--- BEGIN Dataset entries ---

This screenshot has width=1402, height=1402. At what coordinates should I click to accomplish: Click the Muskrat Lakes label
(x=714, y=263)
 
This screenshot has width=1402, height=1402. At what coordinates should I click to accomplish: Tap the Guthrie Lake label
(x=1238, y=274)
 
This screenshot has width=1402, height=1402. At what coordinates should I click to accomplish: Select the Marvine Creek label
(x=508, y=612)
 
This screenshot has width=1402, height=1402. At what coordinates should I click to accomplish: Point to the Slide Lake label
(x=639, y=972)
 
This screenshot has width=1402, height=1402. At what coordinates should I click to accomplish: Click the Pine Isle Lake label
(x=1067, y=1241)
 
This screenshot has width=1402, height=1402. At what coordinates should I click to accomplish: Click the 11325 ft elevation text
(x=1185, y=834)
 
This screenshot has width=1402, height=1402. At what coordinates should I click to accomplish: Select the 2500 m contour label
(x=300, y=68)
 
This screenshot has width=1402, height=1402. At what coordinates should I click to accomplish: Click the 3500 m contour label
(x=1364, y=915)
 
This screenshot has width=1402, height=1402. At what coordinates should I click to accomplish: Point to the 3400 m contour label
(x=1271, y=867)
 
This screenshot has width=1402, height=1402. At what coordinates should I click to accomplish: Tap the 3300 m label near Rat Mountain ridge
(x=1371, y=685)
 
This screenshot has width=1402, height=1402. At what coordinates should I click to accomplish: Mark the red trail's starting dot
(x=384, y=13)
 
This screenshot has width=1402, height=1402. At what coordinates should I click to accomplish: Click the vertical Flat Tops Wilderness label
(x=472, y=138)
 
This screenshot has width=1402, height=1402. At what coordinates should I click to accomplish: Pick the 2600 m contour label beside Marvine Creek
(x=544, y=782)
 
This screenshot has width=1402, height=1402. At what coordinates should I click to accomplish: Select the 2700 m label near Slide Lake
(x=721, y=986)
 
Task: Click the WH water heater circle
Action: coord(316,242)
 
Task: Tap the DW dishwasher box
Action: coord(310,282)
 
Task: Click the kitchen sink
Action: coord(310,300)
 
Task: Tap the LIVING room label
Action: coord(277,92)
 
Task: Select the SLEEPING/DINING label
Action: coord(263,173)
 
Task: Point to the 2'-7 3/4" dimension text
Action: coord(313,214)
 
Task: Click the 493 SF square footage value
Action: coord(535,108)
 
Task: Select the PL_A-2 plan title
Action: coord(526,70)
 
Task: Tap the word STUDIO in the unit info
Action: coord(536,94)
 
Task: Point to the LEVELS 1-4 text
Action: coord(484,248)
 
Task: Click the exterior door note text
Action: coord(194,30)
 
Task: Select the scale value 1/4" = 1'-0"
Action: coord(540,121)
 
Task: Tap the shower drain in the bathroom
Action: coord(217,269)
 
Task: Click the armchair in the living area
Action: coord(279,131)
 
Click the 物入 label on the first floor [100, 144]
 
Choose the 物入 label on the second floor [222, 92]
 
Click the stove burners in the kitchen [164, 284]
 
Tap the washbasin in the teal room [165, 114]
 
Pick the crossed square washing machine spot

--- END Dataset entries ---

[Short exercise] Scale the material from its first line up to and including the line with "(x=1364, y=915)" by writing out every line again, requests included, with each coordinate in the answers multiplied by 1.7 and rounded to a whole number, halves rounded up.

[Exercise output]
This screenshot has width=1402, height=1402. At what coordinates should I click to accomplish: Click the Muskrat Lakes label
(x=1214, y=447)
 
This screenshot has width=1402, height=1402. At what coordinates should I click to accomplish: Tap the Guthrie Lake label
(x=2105, y=466)
 
This screenshot has width=1402, height=1402. At what coordinates should I click to accomplish: Select the Marvine Creek label
(x=864, y=1040)
 
This screenshot has width=1402, height=1402. At what coordinates should I click to accomplish: Point to the Slide Lake label
(x=1086, y=1652)
 
This screenshot has width=1402, height=1402. At what coordinates should I click to accomplish: Click the Pine Isle Lake label
(x=1814, y=2110)
 
This screenshot has width=1402, height=1402. At what coordinates should I click to accomplish: Click the 11325 ft elevation text
(x=2015, y=1418)
 
This screenshot has width=1402, height=1402. At what coordinates should I click to accomplish: Select the 2500 m contour label
(x=510, y=116)
 
This screenshot has width=1402, height=1402. At what coordinates should I click to accomplish: Click the 3500 m contour label
(x=2319, y=1556)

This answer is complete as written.